• PROBLEM STATEMENT: Beginning with the line that contains "This screenshot has height=865, width=945.", output each line below exactly through the last one, both included, and nothing else.

• GIVEN RECORDS:
◆ ◆ ◆ ◆ ◆
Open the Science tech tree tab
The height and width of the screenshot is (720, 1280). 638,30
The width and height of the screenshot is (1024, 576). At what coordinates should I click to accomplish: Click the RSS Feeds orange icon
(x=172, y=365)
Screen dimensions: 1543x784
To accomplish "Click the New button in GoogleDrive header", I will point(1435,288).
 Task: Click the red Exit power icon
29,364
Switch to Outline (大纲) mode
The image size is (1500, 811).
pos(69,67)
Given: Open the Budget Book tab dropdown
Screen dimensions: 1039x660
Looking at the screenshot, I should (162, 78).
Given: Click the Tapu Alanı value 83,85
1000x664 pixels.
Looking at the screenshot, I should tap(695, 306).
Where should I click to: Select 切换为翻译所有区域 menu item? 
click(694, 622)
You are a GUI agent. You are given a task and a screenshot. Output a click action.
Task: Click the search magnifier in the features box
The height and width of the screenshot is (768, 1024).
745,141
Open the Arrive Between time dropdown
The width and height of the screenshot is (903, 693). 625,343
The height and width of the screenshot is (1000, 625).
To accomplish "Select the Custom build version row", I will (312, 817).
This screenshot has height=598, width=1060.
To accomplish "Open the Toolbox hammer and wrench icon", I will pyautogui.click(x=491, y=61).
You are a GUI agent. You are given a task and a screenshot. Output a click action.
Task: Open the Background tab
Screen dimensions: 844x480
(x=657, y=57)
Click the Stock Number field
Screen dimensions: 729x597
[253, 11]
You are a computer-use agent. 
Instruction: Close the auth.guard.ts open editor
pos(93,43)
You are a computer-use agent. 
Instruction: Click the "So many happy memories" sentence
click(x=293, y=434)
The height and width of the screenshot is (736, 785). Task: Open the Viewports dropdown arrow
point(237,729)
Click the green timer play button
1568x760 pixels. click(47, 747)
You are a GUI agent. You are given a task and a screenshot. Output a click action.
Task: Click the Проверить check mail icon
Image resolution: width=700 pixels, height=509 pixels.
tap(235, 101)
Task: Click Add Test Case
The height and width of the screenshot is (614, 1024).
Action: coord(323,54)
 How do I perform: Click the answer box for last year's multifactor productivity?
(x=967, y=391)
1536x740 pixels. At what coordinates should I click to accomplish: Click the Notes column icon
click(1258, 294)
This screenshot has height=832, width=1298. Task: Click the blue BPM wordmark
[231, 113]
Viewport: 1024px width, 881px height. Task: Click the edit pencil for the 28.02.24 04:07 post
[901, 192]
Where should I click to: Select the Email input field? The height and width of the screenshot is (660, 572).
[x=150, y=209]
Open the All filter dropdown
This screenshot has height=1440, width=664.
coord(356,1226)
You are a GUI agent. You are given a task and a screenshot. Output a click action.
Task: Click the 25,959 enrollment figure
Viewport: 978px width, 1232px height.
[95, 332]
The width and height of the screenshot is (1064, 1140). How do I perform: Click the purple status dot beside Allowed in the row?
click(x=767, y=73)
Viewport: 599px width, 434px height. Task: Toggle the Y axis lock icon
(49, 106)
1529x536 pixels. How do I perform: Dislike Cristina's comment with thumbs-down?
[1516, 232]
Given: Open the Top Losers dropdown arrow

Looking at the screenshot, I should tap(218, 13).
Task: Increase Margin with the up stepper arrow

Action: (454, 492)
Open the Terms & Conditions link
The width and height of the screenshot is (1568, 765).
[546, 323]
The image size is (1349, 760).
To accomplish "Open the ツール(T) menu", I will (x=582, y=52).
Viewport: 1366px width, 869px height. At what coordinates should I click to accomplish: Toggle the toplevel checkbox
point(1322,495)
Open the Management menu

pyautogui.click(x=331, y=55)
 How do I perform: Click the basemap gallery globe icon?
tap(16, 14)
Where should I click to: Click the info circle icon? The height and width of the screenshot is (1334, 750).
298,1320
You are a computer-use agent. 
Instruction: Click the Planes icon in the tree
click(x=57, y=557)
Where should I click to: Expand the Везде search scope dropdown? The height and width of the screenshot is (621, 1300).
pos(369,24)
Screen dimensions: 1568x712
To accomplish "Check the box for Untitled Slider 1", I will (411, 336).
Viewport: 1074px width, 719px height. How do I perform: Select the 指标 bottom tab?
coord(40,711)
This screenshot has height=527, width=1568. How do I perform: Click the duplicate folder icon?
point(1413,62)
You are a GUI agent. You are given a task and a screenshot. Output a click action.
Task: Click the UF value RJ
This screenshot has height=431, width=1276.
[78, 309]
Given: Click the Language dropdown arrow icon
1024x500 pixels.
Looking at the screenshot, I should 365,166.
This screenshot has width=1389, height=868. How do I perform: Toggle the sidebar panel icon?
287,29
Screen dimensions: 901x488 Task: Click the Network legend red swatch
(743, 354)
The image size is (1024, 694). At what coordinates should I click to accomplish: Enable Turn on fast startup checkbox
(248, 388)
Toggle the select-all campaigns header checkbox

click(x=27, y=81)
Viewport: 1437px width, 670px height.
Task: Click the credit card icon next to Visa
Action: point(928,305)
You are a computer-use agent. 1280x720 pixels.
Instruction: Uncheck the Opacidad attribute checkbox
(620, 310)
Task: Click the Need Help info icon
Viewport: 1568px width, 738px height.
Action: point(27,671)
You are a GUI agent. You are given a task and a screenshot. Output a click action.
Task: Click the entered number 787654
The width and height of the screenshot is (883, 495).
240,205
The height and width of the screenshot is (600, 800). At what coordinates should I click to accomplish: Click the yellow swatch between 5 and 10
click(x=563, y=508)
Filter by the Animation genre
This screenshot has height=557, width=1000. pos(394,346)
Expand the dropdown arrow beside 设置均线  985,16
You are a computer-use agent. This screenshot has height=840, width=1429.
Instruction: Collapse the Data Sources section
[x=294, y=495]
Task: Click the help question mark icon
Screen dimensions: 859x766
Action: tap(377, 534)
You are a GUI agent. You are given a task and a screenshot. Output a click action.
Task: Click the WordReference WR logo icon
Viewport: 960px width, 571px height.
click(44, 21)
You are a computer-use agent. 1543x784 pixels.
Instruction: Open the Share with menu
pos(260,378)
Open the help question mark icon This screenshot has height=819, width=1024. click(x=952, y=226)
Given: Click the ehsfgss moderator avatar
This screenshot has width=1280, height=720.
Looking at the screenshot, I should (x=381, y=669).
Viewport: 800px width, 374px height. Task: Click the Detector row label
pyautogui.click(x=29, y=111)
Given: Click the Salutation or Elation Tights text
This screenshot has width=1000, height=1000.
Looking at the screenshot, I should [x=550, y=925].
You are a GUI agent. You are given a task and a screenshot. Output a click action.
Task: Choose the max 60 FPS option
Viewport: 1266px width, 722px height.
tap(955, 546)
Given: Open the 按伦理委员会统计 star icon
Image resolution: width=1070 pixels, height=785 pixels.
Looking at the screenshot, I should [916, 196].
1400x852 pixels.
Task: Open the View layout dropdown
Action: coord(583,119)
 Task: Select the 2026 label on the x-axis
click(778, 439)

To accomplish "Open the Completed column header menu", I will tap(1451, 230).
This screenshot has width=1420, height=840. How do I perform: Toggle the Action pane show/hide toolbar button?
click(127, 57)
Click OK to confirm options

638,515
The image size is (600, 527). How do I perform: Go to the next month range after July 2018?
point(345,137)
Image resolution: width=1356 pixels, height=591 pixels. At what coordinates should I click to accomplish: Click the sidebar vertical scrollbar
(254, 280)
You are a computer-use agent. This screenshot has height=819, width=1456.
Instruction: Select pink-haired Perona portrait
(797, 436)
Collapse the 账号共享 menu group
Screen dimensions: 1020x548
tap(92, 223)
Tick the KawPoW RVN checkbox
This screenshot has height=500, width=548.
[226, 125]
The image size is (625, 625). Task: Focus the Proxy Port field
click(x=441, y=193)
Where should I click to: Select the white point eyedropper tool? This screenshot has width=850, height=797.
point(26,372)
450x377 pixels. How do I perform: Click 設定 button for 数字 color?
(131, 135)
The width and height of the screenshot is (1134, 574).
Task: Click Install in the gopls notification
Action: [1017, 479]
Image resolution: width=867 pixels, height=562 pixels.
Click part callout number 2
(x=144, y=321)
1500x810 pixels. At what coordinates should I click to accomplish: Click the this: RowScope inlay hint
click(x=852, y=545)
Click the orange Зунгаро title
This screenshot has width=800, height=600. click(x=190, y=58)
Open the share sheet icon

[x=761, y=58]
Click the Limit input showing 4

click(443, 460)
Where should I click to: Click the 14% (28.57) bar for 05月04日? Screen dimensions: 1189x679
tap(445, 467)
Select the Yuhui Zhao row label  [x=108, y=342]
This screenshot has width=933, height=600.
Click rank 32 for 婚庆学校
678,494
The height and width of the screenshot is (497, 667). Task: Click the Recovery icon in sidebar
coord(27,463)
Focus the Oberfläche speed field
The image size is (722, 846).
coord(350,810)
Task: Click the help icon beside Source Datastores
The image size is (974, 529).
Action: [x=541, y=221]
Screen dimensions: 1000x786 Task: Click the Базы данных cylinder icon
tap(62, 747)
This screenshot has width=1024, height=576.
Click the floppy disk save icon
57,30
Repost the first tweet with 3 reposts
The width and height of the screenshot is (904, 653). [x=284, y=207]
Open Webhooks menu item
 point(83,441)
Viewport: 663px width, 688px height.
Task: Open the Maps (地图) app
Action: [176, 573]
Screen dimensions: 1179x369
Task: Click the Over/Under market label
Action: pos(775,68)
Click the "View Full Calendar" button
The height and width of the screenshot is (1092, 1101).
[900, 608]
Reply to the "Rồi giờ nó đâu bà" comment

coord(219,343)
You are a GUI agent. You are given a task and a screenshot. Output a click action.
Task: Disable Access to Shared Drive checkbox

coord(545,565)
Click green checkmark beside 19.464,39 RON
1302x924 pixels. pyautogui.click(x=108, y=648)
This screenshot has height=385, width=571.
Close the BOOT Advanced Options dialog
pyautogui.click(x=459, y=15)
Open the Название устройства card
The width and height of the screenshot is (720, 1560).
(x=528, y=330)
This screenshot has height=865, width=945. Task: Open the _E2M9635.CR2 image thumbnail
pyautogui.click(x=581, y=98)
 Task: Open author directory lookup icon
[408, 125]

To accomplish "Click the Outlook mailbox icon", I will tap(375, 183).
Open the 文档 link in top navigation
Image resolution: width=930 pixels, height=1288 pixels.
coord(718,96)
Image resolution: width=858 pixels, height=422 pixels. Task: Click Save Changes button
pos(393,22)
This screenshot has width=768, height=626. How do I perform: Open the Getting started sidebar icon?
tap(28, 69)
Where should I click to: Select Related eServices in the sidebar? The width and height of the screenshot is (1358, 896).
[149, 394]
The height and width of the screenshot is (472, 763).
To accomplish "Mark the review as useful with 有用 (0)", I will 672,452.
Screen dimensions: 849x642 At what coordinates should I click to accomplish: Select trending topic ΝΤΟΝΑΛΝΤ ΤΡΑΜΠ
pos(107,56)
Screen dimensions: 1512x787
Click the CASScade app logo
◆ ◆ ◆ ◆ ◆
• EXERCISE RESPONSE:
This screenshot has height=865, width=945. Task: Open the _E2M9635.CR2 image thumbnail
pyautogui.click(x=581, y=98)
 Task: Open author directory lookup icon
[408, 125]

To accomplish "Click the Outlook mailbox icon", I will tap(375, 183).
Open the 文档 link in top navigation
Image resolution: width=930 pixels, height=1288 pixels.
coord(718,96)
Image resolution: width=858 pixels, height=422 pixels. Task: Click Save Changes button
pos(393,22)
This screenshot has width=768, height=626. How do I perform: Open the Getting started sidebar icon?
tap(28, 69)
Where should I click to: Select Related eServices in the sidebar? The width and height of the screenshot is (1358, 896).
[149, 394]
The height and width of the screenshot is (472, 763).
To accomplish "Mark the review as useful with 有用 (0)", I will 672,452.
Screen dimensions: 849x642 At what coordinates should I click to accomplish: Select trending topic ΝΤΟΝΑΛΝΤ ΤΡΑΜΠ
pos(107,56)
Screen dimensions: 1512x787
Click the CASScade app logo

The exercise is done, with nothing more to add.